The results of the physicochemical analysis of the samples that were collected showed that the pH range was between pH which is measure of hydrogen ion concentration is an indicator of acidity or alkalinity of water. As presented in Table 1, all samples showed a pH that acidic to neutral (5.7 - 7.4). This result is in consonance with the work of Kolawole et al.20 The pH value within a bacterial cell is believed to be approximately neutral and bacterial is known to grow well within pH values ranging from 6.0 and 9.0.21 The pH value of water is controlled by the amount of dissolved CO2, Carbonates, and bicarbonates. It is governed by the type of contaminated bases, degree of ionization, extent of hydrolysis and buffering action. George22 stated that water or raw water with pH between 5 and 9 does serves as a good source of raw water to be treated for supply. According to WHO,23 no Health-Based Guideline value for turbidity has been proposed. However, the appearance of water with a turbidity of less than 5 NTU is usually acceptable to consumers, although this may vary with local circumstances. For this research work, a turbidity range of 0.25 and 0.82 NTU was observed (Table 1). As observed from the result, the high faecal coliform contamination observed in some of the sample may be due to the high turbidity observed. This is in line with the findings of Hall- Stoodley et al.24 who showed that turbidity can bear an indirect relationship to the health aspect of water quality.

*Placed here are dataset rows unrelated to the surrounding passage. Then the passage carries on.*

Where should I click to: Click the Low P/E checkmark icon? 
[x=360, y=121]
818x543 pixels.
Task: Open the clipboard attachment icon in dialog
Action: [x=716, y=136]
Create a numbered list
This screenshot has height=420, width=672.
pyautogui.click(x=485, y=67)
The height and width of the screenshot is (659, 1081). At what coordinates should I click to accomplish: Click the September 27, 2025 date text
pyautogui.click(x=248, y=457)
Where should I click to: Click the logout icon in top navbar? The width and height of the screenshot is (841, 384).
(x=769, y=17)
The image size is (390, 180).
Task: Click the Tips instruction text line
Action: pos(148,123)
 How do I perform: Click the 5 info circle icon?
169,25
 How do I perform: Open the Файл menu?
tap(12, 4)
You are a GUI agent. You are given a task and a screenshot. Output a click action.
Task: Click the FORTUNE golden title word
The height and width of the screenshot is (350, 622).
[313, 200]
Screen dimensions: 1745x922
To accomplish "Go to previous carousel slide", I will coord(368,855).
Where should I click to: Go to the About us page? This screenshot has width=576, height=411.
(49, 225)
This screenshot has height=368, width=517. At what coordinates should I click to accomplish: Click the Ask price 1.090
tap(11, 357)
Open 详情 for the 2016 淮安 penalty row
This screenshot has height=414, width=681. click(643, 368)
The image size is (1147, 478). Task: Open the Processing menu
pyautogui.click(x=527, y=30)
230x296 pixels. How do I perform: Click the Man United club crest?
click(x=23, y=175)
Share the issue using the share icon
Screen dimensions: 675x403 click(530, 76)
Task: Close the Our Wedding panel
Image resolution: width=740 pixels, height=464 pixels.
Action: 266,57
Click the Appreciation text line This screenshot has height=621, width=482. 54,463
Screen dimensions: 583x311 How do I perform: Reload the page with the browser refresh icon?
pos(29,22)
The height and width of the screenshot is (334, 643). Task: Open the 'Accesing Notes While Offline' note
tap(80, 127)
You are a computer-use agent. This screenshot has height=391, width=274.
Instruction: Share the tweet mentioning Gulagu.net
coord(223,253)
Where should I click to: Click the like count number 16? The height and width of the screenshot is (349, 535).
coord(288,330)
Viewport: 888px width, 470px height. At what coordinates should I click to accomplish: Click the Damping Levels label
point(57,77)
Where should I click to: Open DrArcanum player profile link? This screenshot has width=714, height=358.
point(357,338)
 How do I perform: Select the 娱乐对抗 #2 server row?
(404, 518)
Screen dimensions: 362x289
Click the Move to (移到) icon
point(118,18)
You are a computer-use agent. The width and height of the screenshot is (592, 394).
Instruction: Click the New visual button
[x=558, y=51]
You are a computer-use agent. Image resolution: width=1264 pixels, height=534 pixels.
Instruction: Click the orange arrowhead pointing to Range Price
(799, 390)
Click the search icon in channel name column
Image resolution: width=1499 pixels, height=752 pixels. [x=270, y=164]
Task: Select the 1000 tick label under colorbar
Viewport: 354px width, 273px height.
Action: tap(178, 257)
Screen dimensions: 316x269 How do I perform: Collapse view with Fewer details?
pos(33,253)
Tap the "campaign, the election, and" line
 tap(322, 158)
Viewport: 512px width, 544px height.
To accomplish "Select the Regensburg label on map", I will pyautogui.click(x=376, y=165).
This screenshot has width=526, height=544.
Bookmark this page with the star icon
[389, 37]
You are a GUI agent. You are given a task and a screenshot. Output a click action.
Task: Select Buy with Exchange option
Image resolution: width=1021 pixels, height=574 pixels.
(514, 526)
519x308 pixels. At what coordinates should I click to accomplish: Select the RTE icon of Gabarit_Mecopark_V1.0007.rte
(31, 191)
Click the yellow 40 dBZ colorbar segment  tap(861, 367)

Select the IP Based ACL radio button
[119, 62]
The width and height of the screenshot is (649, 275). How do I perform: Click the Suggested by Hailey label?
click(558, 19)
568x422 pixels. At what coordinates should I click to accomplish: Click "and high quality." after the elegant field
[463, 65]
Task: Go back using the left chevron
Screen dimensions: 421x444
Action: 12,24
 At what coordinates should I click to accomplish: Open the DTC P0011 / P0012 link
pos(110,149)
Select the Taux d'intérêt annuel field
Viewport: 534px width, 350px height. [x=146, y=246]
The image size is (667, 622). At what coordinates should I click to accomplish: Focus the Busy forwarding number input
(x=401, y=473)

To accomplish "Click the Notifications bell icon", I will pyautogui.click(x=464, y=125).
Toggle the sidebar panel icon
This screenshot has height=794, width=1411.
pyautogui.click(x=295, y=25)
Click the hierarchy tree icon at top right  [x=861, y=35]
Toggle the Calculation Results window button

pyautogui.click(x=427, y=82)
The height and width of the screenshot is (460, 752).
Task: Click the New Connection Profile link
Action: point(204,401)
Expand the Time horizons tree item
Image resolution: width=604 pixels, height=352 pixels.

All samples show a temperature range between 20.30C and 24.30C. The effectiveness of the use chlorine and other disinfectant is controlled by temperature. According to Hall-Stoodley et al.,24 the temperature of an environment should be controlled for the effectiveness of the antimicrobial agent. The temperature observed favours the growth of microorganisms and this is in agreement with WHO guideline for drinking water quality.25 According to Fransolet et al.,26 most bacteria isolated from water were mesophiles and that temperature influences the growth and cell yield of bacteria. Water may be clear in appearance, free from odour and taste and yet not be suitable for drinking. The sanitary quality of water should therefore be subjected to bacteriological procedure. Coliform is usually used as an indicator of water quality and has remained the cornerstone of drinking water regulations. Free chlorine residual ranged from non-detectable quantities of 0.1mg/l to a little over 1.1mg/l (Table 2). It was observed that most of the samples collected had very little quantities of disinfectant residual that fell short of the recommended 0.5mg/l or higher.9

Disinfection ensures that pathogenic organisms are destroyed, bacterial regrowth is suppressed, and risk of microbial contamination avoided. A decrease in disinfectant residual to an ineffective level paves way for deterioration of the bacteriological quality of treated water. The efficacy of a disinfectant depends on a combination of factors that include the type, amount, or concentration applied, contact time, type of organisms present and the physical and chemical characteristics of the water.16 The chloride levels of the water samples were also analysed. Chloride levels in the water ranged from 2.70mg/l to 11.20mg/l. WHO25 specifications permits up to a maximum level of 250mg/l of chloride in drinking water. At higher levels, water could become salty in taste and could enhance corrosion rates of iron, steel and other plumbing materials. Presently, conventional water treatment processes do not remove chlorides and if the chloride content of water has to be reduced, some form of desalination has to be applied.27

Nitrate was another inorganic constituent that was monitored in the water samples. Nitrate levels ranged from 1.04mg/l to 1.43mg/l. However, all values recorded fall within acceptable limits of 50mg/l specified by WHO25 standards. Contamination of drinking of drinking water supply could occur at leaking points in the distribution network where nitrites from nitrogenous fertilizer can gain access to drinking water supplies. Similarly, when nitrite is detected in potable water in considerable amounts, it is indication of sewage/bacterial contamination and inadequate disinfection. Nitrates can be removed through anion exchange. Sulphate concentrations were within the WHO permissible limits of 200mg/L. The sulphate levels ranged from 0.87mg/l to 5.14mg/l. Sulphate have no health implication on human but at high concentration, sulphate could cause gastro intestinal irritation.28 Sulphate concentration is a function of the volume of river water especially during rainy season. The values of the total hardness of water ranged from 4.37mg/l to 12.11mg/l. Ca2+ and Mg2+ are responsible for water hardness. Their concentrations are within the WHO minimum permissible limits of 300 and 500mg/L respectively.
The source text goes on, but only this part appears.